Problem with your mac? I'm getting 2.23 seconds to open new message window from your link on a maxed out Lenovo X270 running Ubuntu 18.04 via Chromium. Mind you, I'm also on Gigabit internet. So yeah, Gmail is fucking slow.


I also have gibabit internet.

Trying it out with Chromium, it loaded the direct link after 3.88 seconds. Trying it out with Safari, it loaded the direct link after 6.27 seconds.

Firefox is pretty fast most of the time. Google's web apps are the only things that performs so poorly on it. I don't understand how they can have such a drastic performance disparity between browsers. Maybe they're just not testing enough on Firefox.


I mean, Google stands to benefit from google apps intentionally being slow on firefox, so who knows.


The frustrating part of this, is they instead claim major accolades and bonus points for how fast chrome is. :(

It would be one thing if I felt like I was getting something fancy for my wait. I don't.


Ha! I was curious why it was loading better for me today. Just recently switched to faster internet.


>People like component-based frameworks and modern JavaScript (and its supersets). Things are different now. Deal with it!

Yo modern Javascripters:

Stop building crappy, slow and/or unreliable SPAs.

Maybe afterwards you could tell everybody to "deal with it".


TTFB vs TTLB is a real issue, if you load the shell instantaneously and then the page sits waiting on XHR and rendering.


TTFB with SSR. Not a shell. It seems from some responses that I wasn’t clear enough, my apologies.


Crystal completely fixes your response time woes


+1 to Crystal! Amber (Crystal MVC) is a very good framework as well... basically Rails, but about 100x faster


That is assuming it will reach 1.0 soon and has a framework that is anywhere close to Rails. ( Lucky and Amber aren't close )
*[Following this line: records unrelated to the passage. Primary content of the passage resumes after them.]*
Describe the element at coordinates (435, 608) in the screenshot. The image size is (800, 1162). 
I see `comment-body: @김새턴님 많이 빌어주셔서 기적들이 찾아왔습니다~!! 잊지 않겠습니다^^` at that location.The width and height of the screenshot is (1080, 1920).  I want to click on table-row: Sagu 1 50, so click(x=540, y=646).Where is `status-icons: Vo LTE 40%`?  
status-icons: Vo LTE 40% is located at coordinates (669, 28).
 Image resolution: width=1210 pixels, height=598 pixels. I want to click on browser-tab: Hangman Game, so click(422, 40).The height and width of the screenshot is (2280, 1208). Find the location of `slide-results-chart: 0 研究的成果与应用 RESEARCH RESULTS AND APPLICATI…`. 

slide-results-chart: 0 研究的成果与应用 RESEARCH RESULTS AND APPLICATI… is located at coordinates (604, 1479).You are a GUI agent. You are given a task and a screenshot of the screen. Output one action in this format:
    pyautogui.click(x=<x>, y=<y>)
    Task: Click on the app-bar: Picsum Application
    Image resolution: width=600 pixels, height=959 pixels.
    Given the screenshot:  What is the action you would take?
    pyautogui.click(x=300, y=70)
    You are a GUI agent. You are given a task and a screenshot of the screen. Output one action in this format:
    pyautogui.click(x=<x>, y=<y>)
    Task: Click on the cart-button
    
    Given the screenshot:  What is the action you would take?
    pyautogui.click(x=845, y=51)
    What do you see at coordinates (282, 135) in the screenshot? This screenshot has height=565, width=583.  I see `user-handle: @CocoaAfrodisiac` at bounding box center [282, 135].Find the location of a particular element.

Also if you haven't taken a look in the last 6 months, I would. Things have REALLY started to solidify and come together. They are also 2/3rds of the way through Windows support, which is the main barrier right now to 1.0. Nothing else significant is going to change before 1.0 AFAIK, and it's my job to know.


Still better than the node js ecosystem imo. We are using Amber in production, and it's been a pretty good experience. We control the Dockerfile so we aren't pressured to upgrade things the moment a breaking change comes out, but we stay on top of it.


>Deal with it!

Telling people "we don't like your broken crap" is one way of dealing with it.


The “deal with it” is aimed at developers, not users. The entire point of my comment is there is no difference in the end result when you have SSR.

The user still receives a page of HTML and CSS, and then JavaScript is loaded.